É também a maior bilheteria de
um filme francês em 20 anos nos
Estados Unidos, onde foi exibido
logo após a tragédia de 11 de setembro, com grande impacto, pelo otimismo e a valorização da vida comum que ele propagandeia.
Onde quer que seja mostrado,
"Amélie" vira uma mania. Os espectadores em geral adoram. A
crítica menos. É um caso perfeito
de indiferença do público pela crítica, e vice-versa.
O que fascina tanto o público
em "Amélie Poulain"? O otimismo, justamente. A simpatia e o
charme da atriz Audrey Tautou,
que faz a personagem-título. A
ambiência lírica de Paris. A adesão do diretor, Jean-Pierre Jeunet,
aos tipos comuns e à vida banal. A
linguagem ágil e truncada, com
muito da velocidade do videoclipe, do desenho animado e da publicidade. O clima de conto-de-fadas contemporâneo. As sucessivas pequenas surpresas que o filme apronta para o espectador, como num jogo humorístico e sentimental. Não acabam os motivos
de fascinação.
"Amélie" é a auto-ajuda consagrada como forma de narrativa cinematográfica.
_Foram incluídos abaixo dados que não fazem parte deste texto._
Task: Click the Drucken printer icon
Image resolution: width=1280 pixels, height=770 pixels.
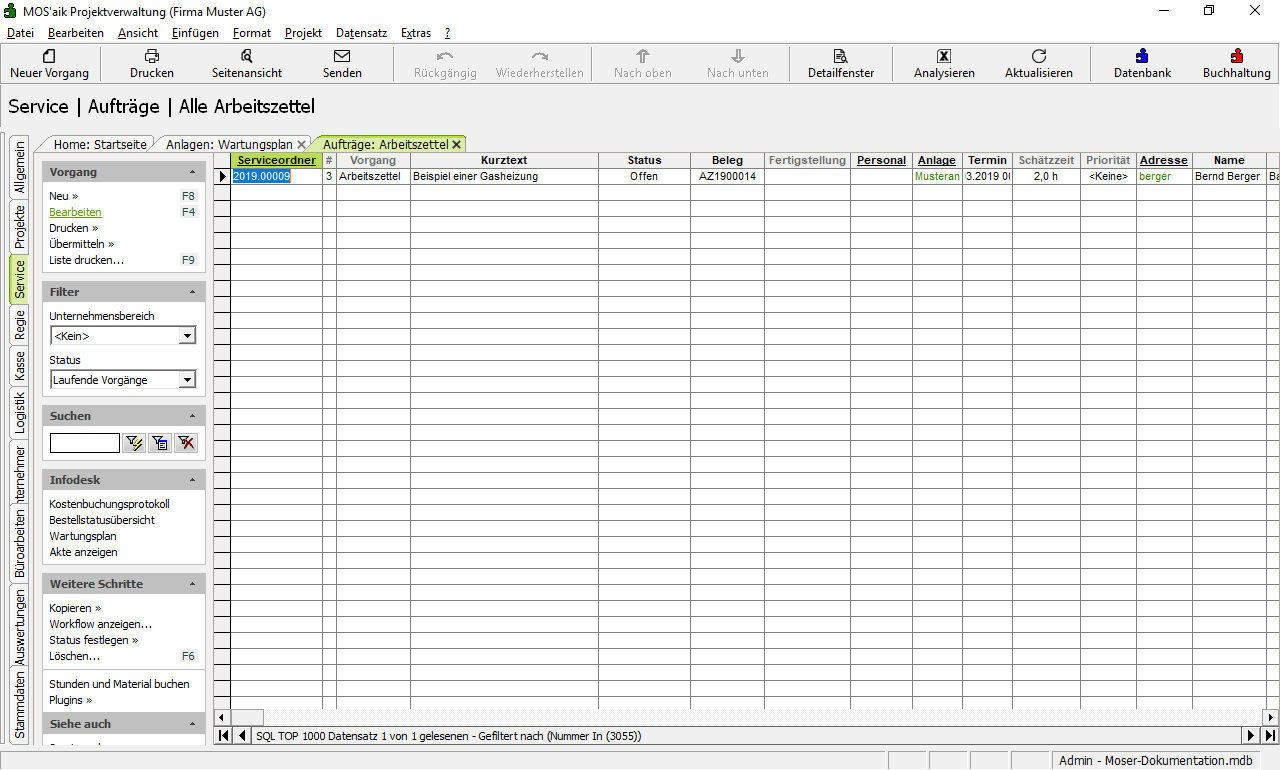Action: [152, 56]
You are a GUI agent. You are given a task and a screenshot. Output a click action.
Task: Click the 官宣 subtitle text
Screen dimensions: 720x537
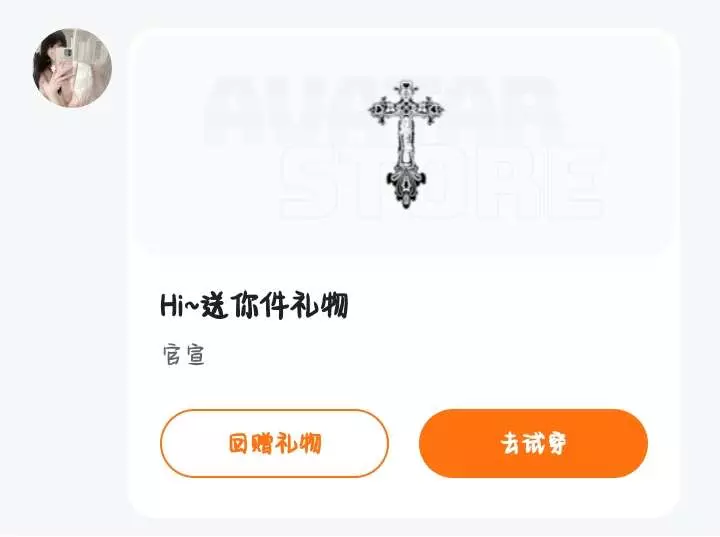coord(184,355)
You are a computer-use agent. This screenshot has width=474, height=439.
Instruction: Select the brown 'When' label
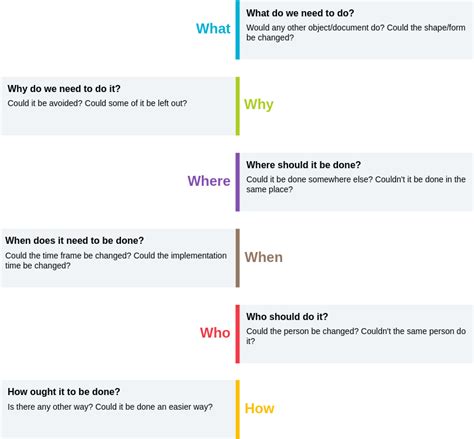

A sua personagem é uma descendente pós-moderna de Polyanna, a famosa personagem do livro de Eleanor Porter que deseja fazer todo mundo
feliz. Como Polyanna, Amélie
descobre um mundo cheio de
gente triste e acabrunhada. Resolve que elas precisam redescobrir a
graça de estarem vivas. Consegue,
por meio de 1.001 estripulias. Ao
contrário de Polyanna, Amélie
age muito e fala pouco.
As suas estripulias consistem
em quebrar a cadeia do hábito a
que os personagens estão presos e
que os impede de descobrir a novidade da vida. Consistem também em devolver a memória de
um belo momento da existência
às pessoas, o que as permite encontrar de novo a capacidade individual de reencantamento.
A vida corriqueira e habitual entra em choque no filme com a
narrativa de sobressaltos, uma alimentando a outra. Amélie é a
mais comum das personagens,
mas ela tem a capacidade de rearranjar o jogo do destino aparente,
agitando o mundo alheio, em favor do que julga ser a felicidade
prometida. Ela bagunça as peças
para levar a cada um a sua auto-satisfação.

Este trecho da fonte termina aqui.